(BRIEF): Retype, character for character, the part of the rows that begins with the line containing "How do I perform: Open the share" and ends with the line containing "Looking at the screenshot, I should (x=157, y=235).", including both of those lines.

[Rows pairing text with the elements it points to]
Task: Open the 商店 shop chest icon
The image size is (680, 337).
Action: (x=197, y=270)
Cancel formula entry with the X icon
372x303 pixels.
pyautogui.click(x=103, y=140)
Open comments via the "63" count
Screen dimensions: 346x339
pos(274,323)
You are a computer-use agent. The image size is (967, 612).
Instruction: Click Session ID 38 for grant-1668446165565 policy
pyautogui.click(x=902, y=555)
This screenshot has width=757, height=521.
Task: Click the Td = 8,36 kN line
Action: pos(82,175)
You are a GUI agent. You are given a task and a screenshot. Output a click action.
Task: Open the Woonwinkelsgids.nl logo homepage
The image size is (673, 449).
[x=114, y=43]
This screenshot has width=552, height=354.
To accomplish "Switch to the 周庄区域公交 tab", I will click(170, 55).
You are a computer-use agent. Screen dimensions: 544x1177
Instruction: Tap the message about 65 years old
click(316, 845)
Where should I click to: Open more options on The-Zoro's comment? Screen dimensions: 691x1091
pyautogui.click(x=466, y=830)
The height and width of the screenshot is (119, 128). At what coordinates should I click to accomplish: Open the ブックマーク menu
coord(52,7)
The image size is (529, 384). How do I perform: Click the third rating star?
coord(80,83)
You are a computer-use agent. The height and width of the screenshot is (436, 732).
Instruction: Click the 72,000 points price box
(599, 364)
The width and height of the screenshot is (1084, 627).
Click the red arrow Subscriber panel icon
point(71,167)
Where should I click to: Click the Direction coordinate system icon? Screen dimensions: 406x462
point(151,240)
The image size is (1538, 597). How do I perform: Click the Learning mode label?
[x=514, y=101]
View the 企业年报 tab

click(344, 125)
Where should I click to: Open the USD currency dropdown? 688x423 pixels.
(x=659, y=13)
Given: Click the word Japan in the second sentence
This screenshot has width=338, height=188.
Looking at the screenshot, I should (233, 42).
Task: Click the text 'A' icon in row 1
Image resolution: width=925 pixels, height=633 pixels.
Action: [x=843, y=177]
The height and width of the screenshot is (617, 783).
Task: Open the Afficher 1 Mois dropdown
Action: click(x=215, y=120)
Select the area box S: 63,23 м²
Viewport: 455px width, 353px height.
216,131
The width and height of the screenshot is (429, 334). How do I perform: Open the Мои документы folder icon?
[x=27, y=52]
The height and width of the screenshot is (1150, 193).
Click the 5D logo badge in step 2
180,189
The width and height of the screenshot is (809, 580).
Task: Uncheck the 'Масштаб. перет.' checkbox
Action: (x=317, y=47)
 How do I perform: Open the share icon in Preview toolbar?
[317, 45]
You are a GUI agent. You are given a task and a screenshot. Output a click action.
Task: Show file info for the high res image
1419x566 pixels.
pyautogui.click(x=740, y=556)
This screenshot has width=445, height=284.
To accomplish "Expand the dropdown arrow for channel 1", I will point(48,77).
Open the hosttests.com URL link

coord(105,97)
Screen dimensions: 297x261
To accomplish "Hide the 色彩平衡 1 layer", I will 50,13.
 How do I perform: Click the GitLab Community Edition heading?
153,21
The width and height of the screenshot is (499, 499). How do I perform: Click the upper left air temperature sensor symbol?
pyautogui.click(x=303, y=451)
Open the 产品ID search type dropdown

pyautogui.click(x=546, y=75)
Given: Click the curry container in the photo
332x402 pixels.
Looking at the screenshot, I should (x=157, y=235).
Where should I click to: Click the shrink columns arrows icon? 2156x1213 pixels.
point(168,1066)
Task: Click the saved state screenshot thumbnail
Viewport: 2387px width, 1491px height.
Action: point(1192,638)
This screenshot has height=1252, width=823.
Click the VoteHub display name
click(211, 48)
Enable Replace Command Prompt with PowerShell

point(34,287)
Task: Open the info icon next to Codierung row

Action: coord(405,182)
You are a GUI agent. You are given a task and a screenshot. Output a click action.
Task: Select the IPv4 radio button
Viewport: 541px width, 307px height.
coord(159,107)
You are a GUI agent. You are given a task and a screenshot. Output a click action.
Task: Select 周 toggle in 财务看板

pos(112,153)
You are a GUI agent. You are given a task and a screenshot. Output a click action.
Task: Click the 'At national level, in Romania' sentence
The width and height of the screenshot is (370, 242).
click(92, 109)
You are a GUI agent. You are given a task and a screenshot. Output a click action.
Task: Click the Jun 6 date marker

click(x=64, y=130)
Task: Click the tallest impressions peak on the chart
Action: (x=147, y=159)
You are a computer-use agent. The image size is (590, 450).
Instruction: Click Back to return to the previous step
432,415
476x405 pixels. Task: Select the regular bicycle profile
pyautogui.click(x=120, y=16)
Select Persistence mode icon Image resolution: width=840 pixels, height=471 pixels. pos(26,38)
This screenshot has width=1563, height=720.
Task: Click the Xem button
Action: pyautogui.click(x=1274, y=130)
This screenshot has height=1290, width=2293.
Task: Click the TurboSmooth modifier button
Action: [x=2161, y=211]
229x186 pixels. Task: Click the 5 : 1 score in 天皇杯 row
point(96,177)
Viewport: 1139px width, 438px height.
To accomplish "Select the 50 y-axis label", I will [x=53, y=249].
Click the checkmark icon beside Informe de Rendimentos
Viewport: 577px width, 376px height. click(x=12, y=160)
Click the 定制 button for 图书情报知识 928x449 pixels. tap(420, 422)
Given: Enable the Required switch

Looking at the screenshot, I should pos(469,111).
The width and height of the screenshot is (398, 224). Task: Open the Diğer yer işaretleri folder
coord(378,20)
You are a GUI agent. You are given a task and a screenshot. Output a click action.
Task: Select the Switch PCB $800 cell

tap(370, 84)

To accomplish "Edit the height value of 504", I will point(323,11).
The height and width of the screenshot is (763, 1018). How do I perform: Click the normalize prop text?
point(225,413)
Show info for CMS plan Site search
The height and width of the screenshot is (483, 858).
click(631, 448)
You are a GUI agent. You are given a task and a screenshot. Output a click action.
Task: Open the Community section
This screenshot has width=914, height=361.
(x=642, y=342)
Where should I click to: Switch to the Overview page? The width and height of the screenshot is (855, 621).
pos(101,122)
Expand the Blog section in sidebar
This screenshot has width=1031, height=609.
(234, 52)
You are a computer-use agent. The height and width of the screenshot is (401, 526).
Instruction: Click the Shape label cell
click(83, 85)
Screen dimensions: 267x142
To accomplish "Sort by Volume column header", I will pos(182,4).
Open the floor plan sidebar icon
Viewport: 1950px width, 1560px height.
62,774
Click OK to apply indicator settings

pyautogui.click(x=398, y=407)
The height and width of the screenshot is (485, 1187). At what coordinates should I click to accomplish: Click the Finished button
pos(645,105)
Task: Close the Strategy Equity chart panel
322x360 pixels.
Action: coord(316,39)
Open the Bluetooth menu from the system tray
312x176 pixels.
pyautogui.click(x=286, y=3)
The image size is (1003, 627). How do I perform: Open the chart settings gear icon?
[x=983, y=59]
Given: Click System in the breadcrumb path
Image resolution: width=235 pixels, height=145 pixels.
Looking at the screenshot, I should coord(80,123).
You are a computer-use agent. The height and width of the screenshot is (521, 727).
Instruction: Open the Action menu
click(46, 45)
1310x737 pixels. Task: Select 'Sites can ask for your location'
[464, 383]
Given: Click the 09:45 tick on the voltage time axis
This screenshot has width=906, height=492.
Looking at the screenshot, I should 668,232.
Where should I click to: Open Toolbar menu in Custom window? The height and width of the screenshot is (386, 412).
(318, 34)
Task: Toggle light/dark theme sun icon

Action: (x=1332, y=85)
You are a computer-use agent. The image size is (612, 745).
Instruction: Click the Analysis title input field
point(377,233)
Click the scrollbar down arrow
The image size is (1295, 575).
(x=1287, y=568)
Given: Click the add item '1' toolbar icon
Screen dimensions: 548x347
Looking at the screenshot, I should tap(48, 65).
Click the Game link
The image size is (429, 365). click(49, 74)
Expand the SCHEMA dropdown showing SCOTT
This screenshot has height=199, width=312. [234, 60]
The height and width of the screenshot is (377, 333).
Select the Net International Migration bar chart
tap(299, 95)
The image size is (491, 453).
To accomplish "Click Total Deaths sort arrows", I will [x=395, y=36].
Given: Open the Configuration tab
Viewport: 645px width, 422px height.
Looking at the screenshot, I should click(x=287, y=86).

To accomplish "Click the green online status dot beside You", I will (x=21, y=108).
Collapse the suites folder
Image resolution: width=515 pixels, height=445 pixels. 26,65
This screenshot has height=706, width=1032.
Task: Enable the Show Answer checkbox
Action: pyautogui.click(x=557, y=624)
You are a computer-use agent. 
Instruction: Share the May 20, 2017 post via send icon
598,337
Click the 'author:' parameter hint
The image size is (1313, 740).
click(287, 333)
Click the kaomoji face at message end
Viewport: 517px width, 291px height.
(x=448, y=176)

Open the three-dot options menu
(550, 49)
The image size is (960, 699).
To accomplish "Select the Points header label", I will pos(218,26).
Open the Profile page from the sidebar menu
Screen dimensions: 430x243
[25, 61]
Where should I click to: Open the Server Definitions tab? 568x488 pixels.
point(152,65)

(TASK RESULT):
 How do I perform: Open the share icon in Preview toolbar?
[317, 45]
You are a GUI agent. You are given a task and a screenshot. Output a click action.
Task: Show file info for the high res image
1419x566 pixels.
pyautogui.click(x=740, y=556)
This screenshot has width=445, height=284.
To accomplish "Expand the dropdown arrow for channel 1", I will point(48,77).
Open the hosttests.com URL link

coord(105,97)
Screen dimensions: 297x261
To accomplish "Hide the 色彩平衡 1 layer", I will 50,13.
 How do I perform: Click the GitLab Community Edition heading?
153,21
The width and height of the screenshot is (499, 499). How do I perform: Click the upper left air temperature sensor symbol?
pyautogui.click(x=303, y=451)
Open the 产品ID search type dropdown

pyautogui.click(x=546, y=75)
Given: Click the curry container in the photo
332x402 pixels.
Looking at the screenshot, I should (x=157, y=235).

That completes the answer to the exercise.